Task goal | A verbatim copy of all the data is required, minus any images.

Material supplied |
☆ ☆ ☆ ☆ ☆ ☆ ☆

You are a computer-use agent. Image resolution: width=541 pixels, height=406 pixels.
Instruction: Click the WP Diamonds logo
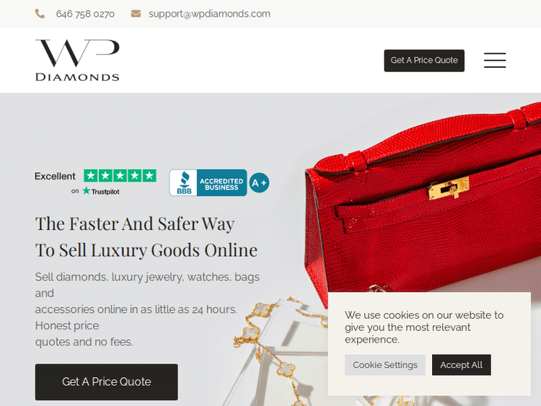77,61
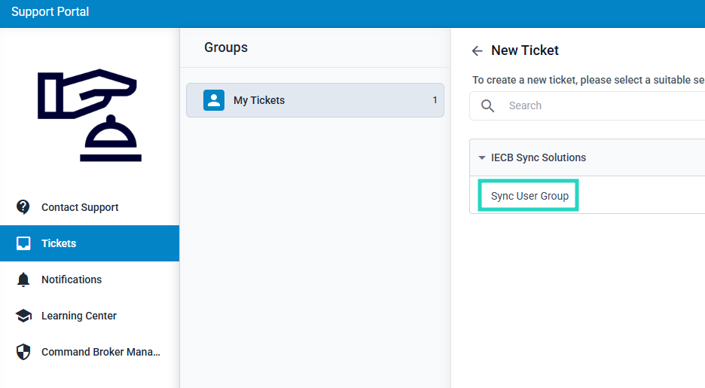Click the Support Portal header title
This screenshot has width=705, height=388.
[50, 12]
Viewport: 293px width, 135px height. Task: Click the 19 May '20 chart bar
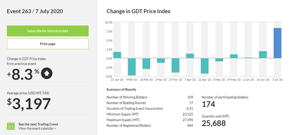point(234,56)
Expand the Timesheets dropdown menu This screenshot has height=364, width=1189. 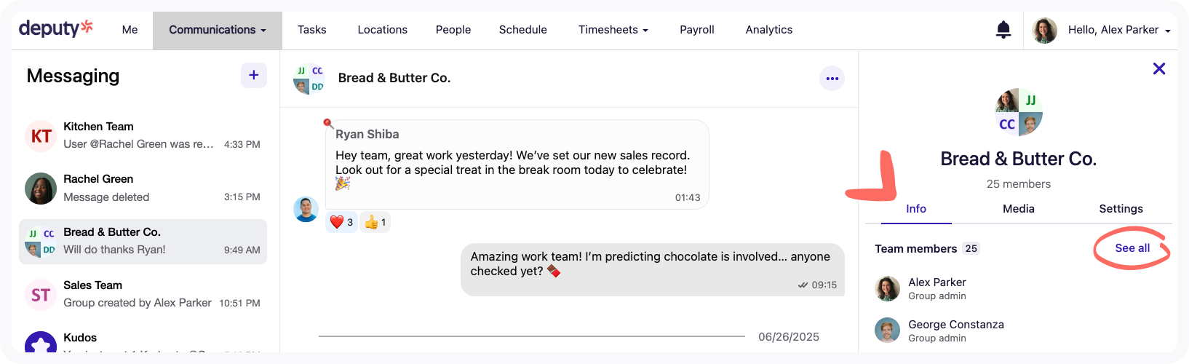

☆ ☆ ☆ ☆ ☆ ☆ ☆

Response to this task |
You are a computer-use agent. Image resolution: width=541 pixels, height=406 pixels.
Instruction: Click the WP Diamonds logo
77,61
Click the Support Portal header title
This screenshot has width=705, height=388.
[50, 12]
Viewport: 293px width, 135px height. Task: Click the 19 May '20 chart bar
point(234,56)
Expand the Timesheets dropdown menu This screenshot has height=364, width=1189. 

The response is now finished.